Há algo curioso que acontece quando olho para fotos antigas da minha infância — especialmente daquelas épocas que minha memória ainda não alcança. São pequenos fragmentos de um espaço-tempo estático, onde tudo parece familiar, mas ao mesmo tempo distante, como um sonho de outra pessoa que por acaso carrega o meu rosto. O ambiente da casa é outro, os móveis mudaram, as paredes têm cores diferentes. Até as pessoas ali presentes — que ainda fazem parte da minha vida — parecem versões mais jovens de si mesmas, como se tivessem mais energia, mais leveza, mais tempo.
E por alguma razão, tenho a impressão de que o mundo era mais frio naquela época. Não consigo explicar. A temperatura real não mudou tanto, eu sei disso. Mas existe uma sensação — talvez mais emocional que física — de que o ar era mais gelado, o vento mais cortante, as manhãs mais cinzas. Como se o tempo, além de passar, também tivesse textura.
Às vezes, me bate uma vontade de explorar aquele mundo. Não exatamente revivê-lo, mas estar lá como um observador, vagando por entre aqueles cenários com olhos de agora. Como se fosse possível entrar numa memória alheia e passear por ela como por uma cidade antiga, onde as ruas carregam o nome de histórias que não vivi. E mesmo assim, sentir um certo pertencimento.
Esse sentimento aparece também quando escuto histórias de familiares sobre momentos engraçados que vivi e não me lembro. Rimos juntos, mas eu não estava lá — pelo menos não de forma consciente. Ou quando falam de pessoas que já se foram, gente da família que nunca conheci, mas que de algum modo me deixaram um legado invisível, costurado em lembranças dos outros. Elas não existem mais neste mundo, mas vivem, mesmo que só na memória de poucas pessoas.
Apesar de tudo isso, mantenho firme um discernimento que julgo essencial: sei que aquele tempo não me pertence. Sei que o passado, por mais fascinante que seja, é um lugar que não pode ser habitado. Não sou daquela época, nem daquelas versões das pessoas, nem daquele clima, nem daquela casa.

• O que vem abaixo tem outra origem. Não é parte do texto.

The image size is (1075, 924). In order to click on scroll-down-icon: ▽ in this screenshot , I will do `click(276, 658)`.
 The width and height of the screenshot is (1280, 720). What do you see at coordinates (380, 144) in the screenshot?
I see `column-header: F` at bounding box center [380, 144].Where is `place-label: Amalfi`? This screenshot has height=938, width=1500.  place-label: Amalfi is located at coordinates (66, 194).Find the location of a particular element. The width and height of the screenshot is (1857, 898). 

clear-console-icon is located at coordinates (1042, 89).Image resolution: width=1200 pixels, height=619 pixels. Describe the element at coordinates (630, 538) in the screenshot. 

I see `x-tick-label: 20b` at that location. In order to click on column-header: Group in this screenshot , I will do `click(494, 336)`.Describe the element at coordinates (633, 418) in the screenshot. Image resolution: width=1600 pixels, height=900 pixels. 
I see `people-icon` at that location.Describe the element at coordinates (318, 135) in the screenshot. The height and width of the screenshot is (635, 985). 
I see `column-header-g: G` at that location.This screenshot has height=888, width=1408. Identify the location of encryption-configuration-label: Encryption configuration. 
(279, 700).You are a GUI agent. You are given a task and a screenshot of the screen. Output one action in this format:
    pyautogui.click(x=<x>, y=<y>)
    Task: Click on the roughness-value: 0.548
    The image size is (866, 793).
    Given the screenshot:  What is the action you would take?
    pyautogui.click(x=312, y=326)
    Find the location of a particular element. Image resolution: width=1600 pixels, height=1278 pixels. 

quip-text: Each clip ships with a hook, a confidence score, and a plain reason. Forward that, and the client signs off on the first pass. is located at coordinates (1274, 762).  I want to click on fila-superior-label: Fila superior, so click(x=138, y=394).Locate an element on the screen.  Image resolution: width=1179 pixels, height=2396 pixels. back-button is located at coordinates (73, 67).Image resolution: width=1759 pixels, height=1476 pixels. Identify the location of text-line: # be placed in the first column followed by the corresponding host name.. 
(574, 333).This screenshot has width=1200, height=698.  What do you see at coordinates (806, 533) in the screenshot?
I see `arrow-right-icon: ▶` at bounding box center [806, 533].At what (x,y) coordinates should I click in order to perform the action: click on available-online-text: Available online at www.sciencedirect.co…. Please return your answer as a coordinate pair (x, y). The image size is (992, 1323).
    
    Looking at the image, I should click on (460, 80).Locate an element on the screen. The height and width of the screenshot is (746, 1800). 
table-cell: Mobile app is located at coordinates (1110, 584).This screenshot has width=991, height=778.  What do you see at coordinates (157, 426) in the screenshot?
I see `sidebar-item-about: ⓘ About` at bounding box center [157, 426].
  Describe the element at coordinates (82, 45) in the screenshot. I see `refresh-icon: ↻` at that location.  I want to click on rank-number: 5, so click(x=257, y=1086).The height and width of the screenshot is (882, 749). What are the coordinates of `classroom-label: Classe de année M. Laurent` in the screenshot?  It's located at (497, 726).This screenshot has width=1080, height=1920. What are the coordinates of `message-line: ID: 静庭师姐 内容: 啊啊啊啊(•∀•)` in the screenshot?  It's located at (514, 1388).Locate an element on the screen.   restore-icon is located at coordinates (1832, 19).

E saber disso, aceitar isso, é uma forma de respeito — tanto pelo passado quanto pelo presente.
Ficar preso à saudade é esquecer que o agora também está acontecendo. Que há pessoas ao meu redor hoje, vivendo suas próprias versões de eternidade. Que há histórias nascendo, sentimentos se construindo, mudanças acontecendo diante dos meus olhos. O presente não pode ser negligenciado em nome daquilo que já foi.